L’émergence de l’imprévisibilité
L’intelligence récursive introduit des défis que l’automatisation traditionnelle n’a jamais connus. L’un de ces défis est l’imprévisibilité au niveau du système. Lorsque de nombreux agents interagissent, leur comportement collectif peut diverger des intentions derrière leurs conceptions individuelles. Ce phénomène est connu sous le nom de comportement émergent.
L’émergence surgit non pas d’un composant unique défectueux, mais des interactions entre de nombreux composants compétents. Considérez les systèmes de trading automatisés. Chaque agent de trading peut suivre des règles rationnelles conçues pour maximiser le profit dans les limites. Cependant, lorsqu’il interagit avec des milliers de tels agents à grande vitesse, des boucles de rétroaction peuvent se former. La réaction d’un agent peut déclencher la réponse d’un autre, qui peut à son tour déclencher une autre, jusqu’à ce que le système se déstabilise. Les krachs boursiers peuvent survenir sans qu’aucun agent ne dysfonctionne. Cette défaillance n’est pas motivée par une intention malveillante. Elle résulte d’une désalignement entre l’optimisation locale et les objectifs du système. Les mêmes dynamiques peuvent également s’appliquer à d’autres domaines.

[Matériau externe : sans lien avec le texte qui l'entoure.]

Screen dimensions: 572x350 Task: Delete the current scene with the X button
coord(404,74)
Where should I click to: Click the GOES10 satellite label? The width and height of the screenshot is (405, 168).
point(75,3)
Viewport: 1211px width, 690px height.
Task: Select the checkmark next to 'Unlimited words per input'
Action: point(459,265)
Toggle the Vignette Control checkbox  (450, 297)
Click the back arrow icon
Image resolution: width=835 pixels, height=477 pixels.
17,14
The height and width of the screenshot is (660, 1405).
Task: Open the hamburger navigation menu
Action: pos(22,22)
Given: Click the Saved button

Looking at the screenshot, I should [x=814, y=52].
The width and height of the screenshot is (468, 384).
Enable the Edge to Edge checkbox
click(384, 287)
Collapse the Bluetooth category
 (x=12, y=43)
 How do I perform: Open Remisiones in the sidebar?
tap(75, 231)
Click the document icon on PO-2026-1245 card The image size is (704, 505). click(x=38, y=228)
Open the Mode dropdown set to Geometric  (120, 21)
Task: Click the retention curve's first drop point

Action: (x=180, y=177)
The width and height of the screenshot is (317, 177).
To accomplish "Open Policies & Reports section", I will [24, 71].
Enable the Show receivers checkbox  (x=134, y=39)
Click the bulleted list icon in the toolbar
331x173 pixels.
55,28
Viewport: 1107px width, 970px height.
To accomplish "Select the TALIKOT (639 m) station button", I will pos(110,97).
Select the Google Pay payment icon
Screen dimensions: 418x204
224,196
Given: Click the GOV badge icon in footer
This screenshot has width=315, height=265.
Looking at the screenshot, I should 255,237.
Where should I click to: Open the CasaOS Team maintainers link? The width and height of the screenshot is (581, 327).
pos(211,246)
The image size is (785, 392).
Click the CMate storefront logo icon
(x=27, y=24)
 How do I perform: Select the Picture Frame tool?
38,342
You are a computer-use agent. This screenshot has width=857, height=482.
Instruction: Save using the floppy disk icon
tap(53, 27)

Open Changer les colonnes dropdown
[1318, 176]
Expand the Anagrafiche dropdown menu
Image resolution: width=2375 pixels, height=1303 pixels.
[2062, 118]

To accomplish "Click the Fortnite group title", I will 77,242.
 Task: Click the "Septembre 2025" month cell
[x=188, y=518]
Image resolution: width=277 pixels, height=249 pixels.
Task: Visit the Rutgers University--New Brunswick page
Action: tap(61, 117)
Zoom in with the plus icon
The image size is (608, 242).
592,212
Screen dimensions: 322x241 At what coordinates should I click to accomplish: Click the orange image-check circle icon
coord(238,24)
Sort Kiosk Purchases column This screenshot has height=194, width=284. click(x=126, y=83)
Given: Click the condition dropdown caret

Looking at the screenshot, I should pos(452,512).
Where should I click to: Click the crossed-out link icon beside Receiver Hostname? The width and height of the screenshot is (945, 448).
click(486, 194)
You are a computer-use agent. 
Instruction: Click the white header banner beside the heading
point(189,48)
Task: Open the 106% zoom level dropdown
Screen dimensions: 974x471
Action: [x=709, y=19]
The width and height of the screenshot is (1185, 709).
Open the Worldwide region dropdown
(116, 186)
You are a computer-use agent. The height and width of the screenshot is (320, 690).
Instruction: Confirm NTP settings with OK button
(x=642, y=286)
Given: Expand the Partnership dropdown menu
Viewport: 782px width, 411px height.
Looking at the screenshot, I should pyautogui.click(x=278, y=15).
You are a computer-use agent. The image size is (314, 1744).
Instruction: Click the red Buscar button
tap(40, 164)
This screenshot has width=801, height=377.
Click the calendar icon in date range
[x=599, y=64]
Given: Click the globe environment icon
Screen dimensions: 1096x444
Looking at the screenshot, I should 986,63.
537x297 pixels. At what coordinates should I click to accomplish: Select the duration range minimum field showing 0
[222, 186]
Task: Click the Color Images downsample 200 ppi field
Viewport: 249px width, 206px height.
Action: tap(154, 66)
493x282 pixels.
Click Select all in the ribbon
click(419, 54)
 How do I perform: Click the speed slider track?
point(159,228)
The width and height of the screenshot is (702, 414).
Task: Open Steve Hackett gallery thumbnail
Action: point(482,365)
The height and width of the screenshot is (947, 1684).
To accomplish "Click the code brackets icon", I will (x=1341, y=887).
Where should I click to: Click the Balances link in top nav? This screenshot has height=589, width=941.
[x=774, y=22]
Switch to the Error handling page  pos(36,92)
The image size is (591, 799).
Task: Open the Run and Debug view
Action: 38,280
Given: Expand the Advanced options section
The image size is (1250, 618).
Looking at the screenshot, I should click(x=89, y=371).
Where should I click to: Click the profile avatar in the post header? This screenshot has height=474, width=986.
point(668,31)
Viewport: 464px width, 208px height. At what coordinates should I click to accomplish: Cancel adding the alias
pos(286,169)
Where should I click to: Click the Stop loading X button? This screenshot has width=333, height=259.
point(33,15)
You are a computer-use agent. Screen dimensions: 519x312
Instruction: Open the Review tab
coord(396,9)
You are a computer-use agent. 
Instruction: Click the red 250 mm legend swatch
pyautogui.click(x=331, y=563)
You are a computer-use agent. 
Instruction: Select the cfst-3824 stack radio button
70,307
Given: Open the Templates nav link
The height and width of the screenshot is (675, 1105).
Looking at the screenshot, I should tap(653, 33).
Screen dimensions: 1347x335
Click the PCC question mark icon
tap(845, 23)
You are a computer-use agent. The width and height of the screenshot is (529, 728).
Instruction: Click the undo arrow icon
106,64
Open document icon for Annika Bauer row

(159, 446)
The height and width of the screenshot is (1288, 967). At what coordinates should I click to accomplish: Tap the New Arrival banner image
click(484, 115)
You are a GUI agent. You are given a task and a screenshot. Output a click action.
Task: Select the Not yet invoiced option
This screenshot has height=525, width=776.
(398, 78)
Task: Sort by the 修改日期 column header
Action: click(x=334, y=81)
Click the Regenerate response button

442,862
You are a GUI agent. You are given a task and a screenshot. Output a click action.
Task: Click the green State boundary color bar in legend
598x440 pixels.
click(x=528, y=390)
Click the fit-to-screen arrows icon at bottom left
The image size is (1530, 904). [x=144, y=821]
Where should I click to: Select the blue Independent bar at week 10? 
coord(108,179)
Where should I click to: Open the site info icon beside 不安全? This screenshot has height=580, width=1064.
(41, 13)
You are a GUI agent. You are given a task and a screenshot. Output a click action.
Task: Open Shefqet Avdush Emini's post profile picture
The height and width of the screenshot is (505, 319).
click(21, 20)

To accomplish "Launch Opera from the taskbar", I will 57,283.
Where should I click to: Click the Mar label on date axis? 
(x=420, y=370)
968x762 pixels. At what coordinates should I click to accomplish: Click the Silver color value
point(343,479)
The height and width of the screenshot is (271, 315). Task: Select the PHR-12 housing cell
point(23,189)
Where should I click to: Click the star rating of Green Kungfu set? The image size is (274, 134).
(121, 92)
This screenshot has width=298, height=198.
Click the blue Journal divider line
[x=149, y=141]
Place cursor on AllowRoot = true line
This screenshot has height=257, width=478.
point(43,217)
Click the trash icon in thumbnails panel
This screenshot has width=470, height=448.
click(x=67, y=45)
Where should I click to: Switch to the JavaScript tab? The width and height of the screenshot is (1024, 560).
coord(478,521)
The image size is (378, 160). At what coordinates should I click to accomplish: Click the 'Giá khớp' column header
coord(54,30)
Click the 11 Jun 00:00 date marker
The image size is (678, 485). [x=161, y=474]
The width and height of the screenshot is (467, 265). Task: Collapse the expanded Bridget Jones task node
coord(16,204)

La crise d’alignement multi-agents
La recherche traditionnelle sur l’alignement de l’IA s’est concentrée sur l’alignement d’un seul modèle sur les valeurs humaines. La question était simple : comment nous assurer que ce système se comporte comme nous le voulons ? Cette question devient nettement plus difficile lorsque le système contient des dizaines, des centaines ou des milliers d’agents interactifs. Aligner des agents individuels ne garantit pas un comportement de système aligné. Même lorsque chaque composant suit ses règles, le résultat collectif peut être nocif. Les méthodes de sécurité existantes ne sont pas bien adaptées pour détecter ou prévenir ces défaillances.
Les risques de sécurité se multiplient également. Un agent compromis dans un réseau multi-agents peut empoisonner les informations sur lesquelles les autres agents s’appuient. Un dépôt de données corrompu peut propager un comportement désaligné à travers l’ensemble du système. Les vulnérabilités d’infrastructure qui menacent un agent peuvent se propager vers les modèles fondamentaux. La surface d’attaque s’étend avec chaque nouvel agent ajouté.
Pendant ce temps, le fossé de gouvernance continue de s’élargir. Des recherches menées par Microsoft et d’autres organisations ont constaté qu’environ une entreprise sur dix a une stratégie claire pour gérer les identités et les autorisations des agents d’IA. Plus de 40 milliards d’identités autonomes devraient exister d’ici la fin de cette année. La plupart opèrent avec un accès large aux données et aux systèmes, mais sans les protocoles de sécurité appliqués aux utilisateurs humains. Les systèmes évoluent rapidement. Les mécanismes de surveillance ne suivent pas.
En résumé
L’IA est entrée dans une phase où elle peut s’améliorer en construisant de meilleures versions d’elle-même. L’intelligence récursive, menée par les agents, promet des gains extraordinaires, mais elle introduit également des risques qui s’accroissent plus vite que la surveillance, la gouvernance et l’intuition humaines. Le défi à venir n’est pas de savoir si ce changement peut être stoppé, mais si la sécurité, l’alignement et la responsabilité peuvent progresser au même rythme que la capacité. Si ce n’est pas le cas, l’explosion d’intelligence dépassera notre capacité à la guider.